One-step synthesis of N-protected glycosylamines from sugar hemiacetals.

Protected pentofuranose, hexofuranose and hexopyranose hemiacetals were found to react efficiently with amines carrying a deactivating group (alkoxycarbonyl, tosyl or phosphoryl group) in the presence of a Lewis acid to give the corresponding, stable glycosylamines. Such glycosylamine derivatives are useful substrates for further elaboration into nitrogen-containing natural products and carbohydrate mimetics.

Stereoselective synthesis of beta-1-C-substituted 1,4-dideoxy-1,4-imino-D-galactitols and evaluation as UDP-galactopyranose mutase inhibitors.

The synthesis of 1-C-substituted 1,4-dideoxy-1,4-imino-D-galactitols involving nitrone umpolung is described. The SmI(2)-induced key coupling proved highly stereoselective in favor of the beta-C-substituted products bearing a three-carbon chain at the pseudoanomeric position. Pyrrolidines 9 and 10, as well as the bicyclic compounds 8 and 11, exhibit weak inhibition of the activity of the UDP-galactopyranose mutase from Escherichia coli.
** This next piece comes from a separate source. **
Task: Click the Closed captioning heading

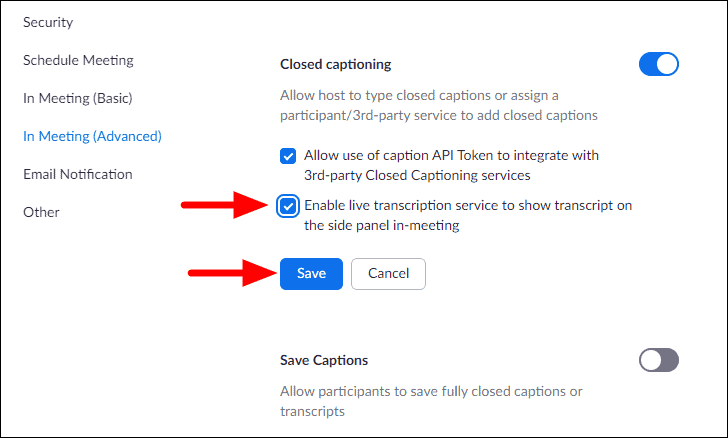Action: pyautogui.click(x=335, y=65)
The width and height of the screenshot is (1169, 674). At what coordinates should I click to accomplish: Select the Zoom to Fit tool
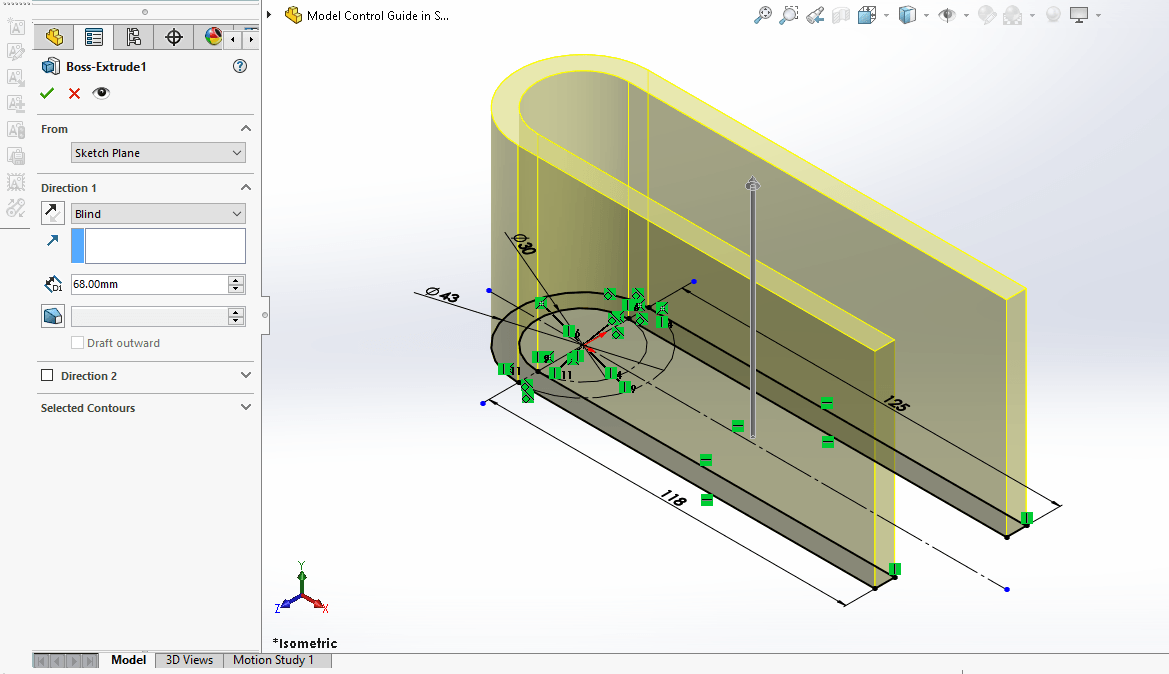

Diastereoselective synthesis of novel iminosugar-containing UDP-Galf mimics: potential inhibitors of UDP-Gal mutase and UDP-Galf transferases.

Tetra-O-benzyl-D-glucofuranose was converted into uridine diphosphono-beta-Galf mimics based on an iminosugar skeleton linked to UMP by a 2-hydroxypropyl tether. The synthesis is based on the highly regio- and stereoselective cycloaddition of an original uridin-5'-yl allylphosphonate with a 1,4-dideoxy-1,4-iminogalactitol-derived cyclic nitrone, followed by the reductive elaboration of the cycloaddition product. The resulting iminogalactose-UMP conjugates are novel sugar nucleotide mimics which could be useful as inhibitors of UDP-Gal mutase and UDP-Galf transferases.